However, when the provision is cast in a definite and unambiguous language and
its intention is clear, it is not permissible either to mend or bend it even if
such recasting is in accord 289 with good reason and conscience. In such
circumstances, it is not possible for the Court to remake the statute. Its only
duty is to strike it down and leave it to the legisla- ture if it so desires, to
amend it. What is further, if the remaking of the statute by the courts is to
lead to its distortion that course is to be scrupulously avoided. One of the
situations further where the doctrine can never be called into play is where
the statute requires an extensive additions and deletions.
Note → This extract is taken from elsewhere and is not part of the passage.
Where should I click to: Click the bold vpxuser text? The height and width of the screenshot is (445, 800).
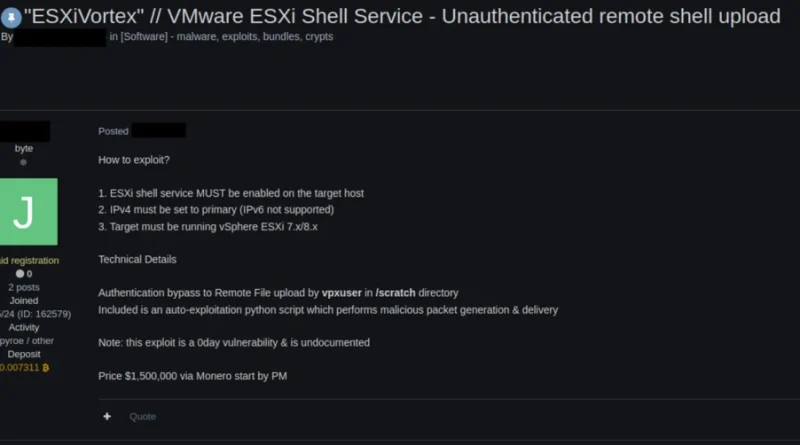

Not only it is no
part of the court's duty to undertake such exercise, but it is beyond its
jurisdiction to do so.
12. Judged in the context of the above
principles I am of the view that the doctrine cannot be availed of for saving
the present regulation- In the first instance, the regulation is a part of the
service regulations of the employees made by the Delhi Road Transport Authority
in exercise of the powers conferred by sub-section (1) read with clause (c) of
sub-section (2) of Section 53 of the Delhi Road Transport Act, 1950
(hereinafter referred to as the "Act"). The object of the Act is to
provide for the establishment and the regulation of Road Transport Authority
for the promotion of a co-ordinated system of road transport in the State of
Delhi. There is nothing either in the object of the service regulations of
which the present regulation is a part or in the object of the Act which has a
bearing on the said Regulation 9(b). If anything, the object of the Act would
require framing of such service regulations as would ensure dedicated and
diligent employees to run the undertak- ing. The dedication of the employees
would pre-suppose security of employment and not a constant hanging of the
Democle's sword over their head, and hence would in any case not bear the
existence of such regulation. Secondly, the language of the regulation is so
crystal clear that no two interpretations are possible to be placed on it and
hence it is not permissible to read in it any meaning other than what is
clearly sought to be conveyed by it. Thirdly, the context of the said
regulation makes it abundantly clear that it is meant to be a naked hire and
fire rule and the authority has been vested with unguided and arbitrary power
to dispense with the services of any category of the employees. Sub- clause (a)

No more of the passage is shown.